On the Twenty-first street side of the block, between Filbert and Linden streets, H. Federspiel lives at 1004 with a family of five; Carl Nelson, wife and three children, and Sylvester Davids, Seth Davids and Peter Lauertsen live at 1008. Paul Schafer and wife, and Mrs. Hunt reside at 1008, upstairs.
At 1014 Dyer Carpenter with a family of five resides. John Got[?]d Fredrickson, at 1568 Linden, has a family of three. The correct number of inhabitants in the entire block is fifty-six, not one of whom has been enumerated, according to the statements made today to a TRIBUNE canvasser, whose only purpose is to help the enumerators. Mr.
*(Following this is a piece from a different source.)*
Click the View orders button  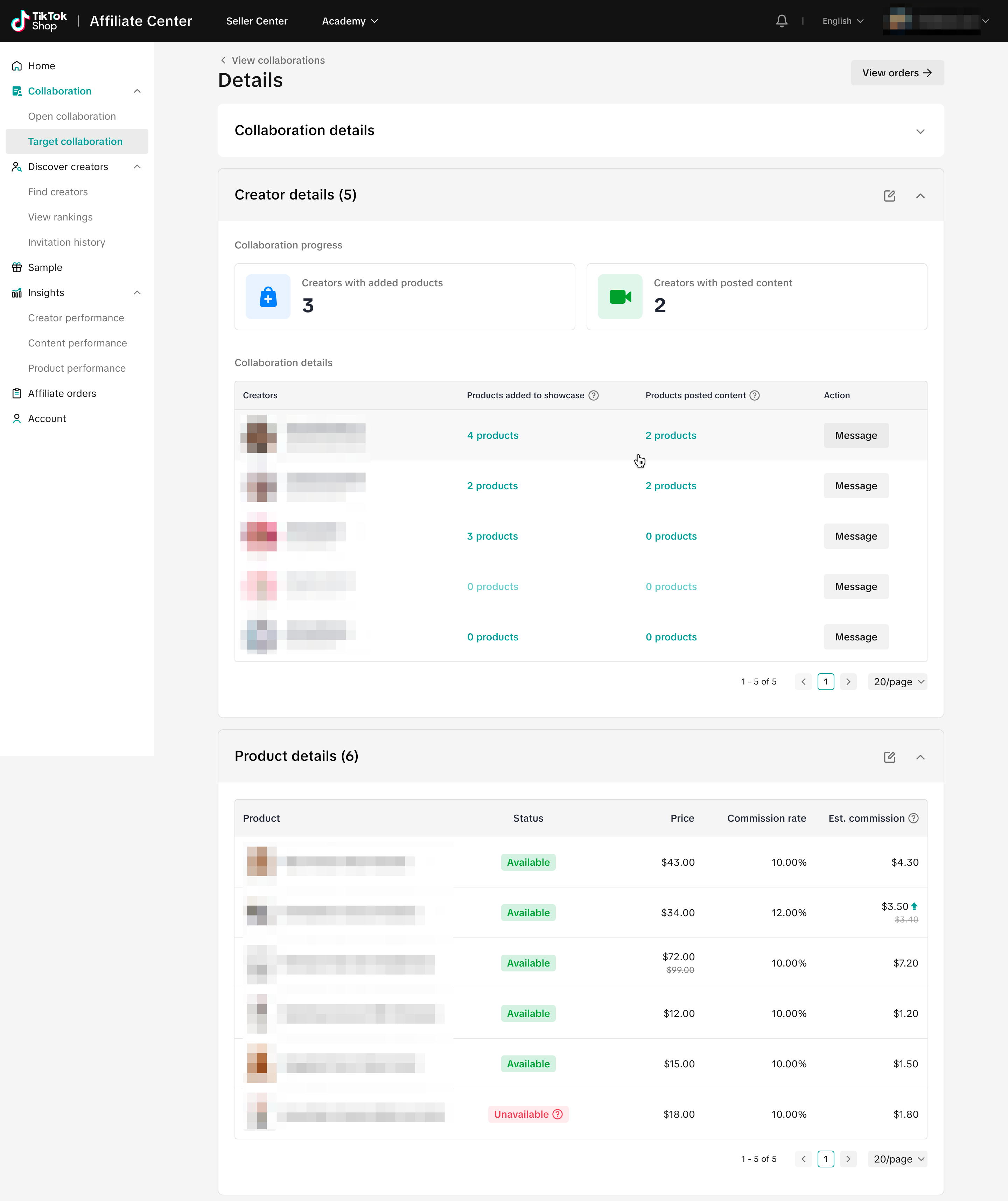click(896, 73)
Frederickson had left at his house the following note for the enumerator when he should call: Name, John Got[?] Fredrickson; place of birth, Sweden; head of family; fair education; speaks five languages; no chronic disease; occupation, mechanic; steady employment; resident here eight years; property valued at $5500; mortgaged at $2000; wife and one child.
It would appear that the neglect extends northward from Twenty-second street, on Myrtle street, as well as Filbert.
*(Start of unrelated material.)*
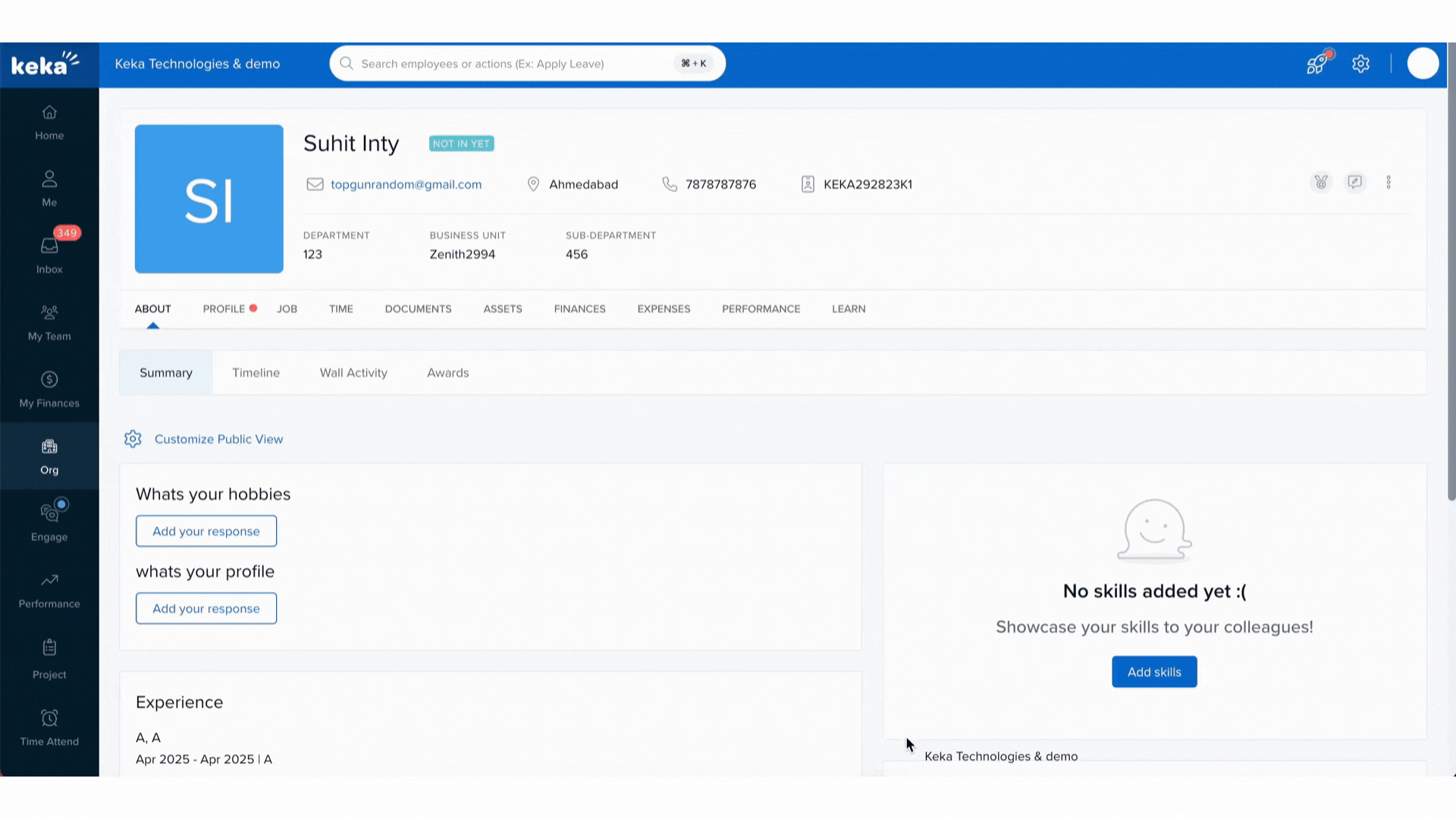Click the feedback chat icon
Image resolution: width=1456 pixels, height=819 pixels.
pyautogui.click(x=1354, y=183)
Frank E. Maloney, three in family, at 1749 Filbert, has not been called upon so far as he knows.
O. J. Ohlsen, shoemaker, at 1601 Myrtle, corner of Twenty-second street, was not counted. The family of John Tubman, nine in number, live in the rear of Ohlsen's shop, and have not been counted that they know of.
At 1607 Myrtle lives F. G. Weston with family of three, at 1613 James Cahill with family of five, and at 1651, E. H. Flora with six in family, and adjoining, lives John Tillman with family of four.
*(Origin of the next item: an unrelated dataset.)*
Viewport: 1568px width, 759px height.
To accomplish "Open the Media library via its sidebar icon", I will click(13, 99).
Mrs. Williams has a family of six at 1577 Linden, and at 156[?] Filbert John Fe[?]ney and five in family. Every one of the above named houses have been visited by a TRIBUNE canvasser and the residents say that beyond any possible question no census enumerator has called up to noon today.
W. W. Tucker, residing at 664 Nineteenth street has not been counted, three in family.
Also the following:
John Delaney, corner Clay and Fourth streets.
Da[?]ien Walsh, corner Webster and Fourth streets.
Dennis Connelly, seven in family, 761 Washington street.
Wm. Monahan, corner Fourteenth and Webster streets.
Thos. Pullis Sr. and Thos Pullis Jr., 320 B street.
George M. Miller and wife, 918 Alice street.
Carl Mierhoff, 357 Thirteenth street.
Thomas W. Whalley, 529 Sixteenth street.
H. Pflug, 1764 Market, three in family.
Robert W. McKibben, three in family, 1410 Brush
Lester Wallace, residence 570 Thirteenth street, aged 27, a native of Ohio, father and mother both natives of Pennsylvania, a white man, can read and write, a railroad ticket agent, and lives in a rented house, would like to have these facts recorded by an enumerator.
D. B. Rickey, 1363 Brush street, three in family.
David R. Lee, Franklin, corner First street.
Phelps --- [sic], 1136 Chestnut street.
L. D. McMahon and J. G. White, living at 508 Eighth street, have been missed. They are home after 5 P. M.
George W. Lewis, attorney, at 921 Broadway, has not been counted.
John Terney, residence 1015 Washington street, with family of five, not called upon.
Newton Benedict and family at 1667 Ninth avenue, and Major Glenn, 953 Castro street, six in family, say they have had not call from enumerator to 12 PM today.
G. W. Henon, 358 Seventh street.
F. A. Nulk, 560 Ninth street.
A. Buck, Samantha Buck, Harry Buck, Annie Buck, Alex Holton, Bernette Holton--1227 East Twenty-second street.
G. B. S[?]irling, 1232 Chestnut.
Jacob Winkler, of 614 Fourth street, has not been enrolled. The enumerator called at his house, while he was absent, and questioned Mr. Winkler's little girl, but obtained no information. He was told to return, but he has not done so as yet.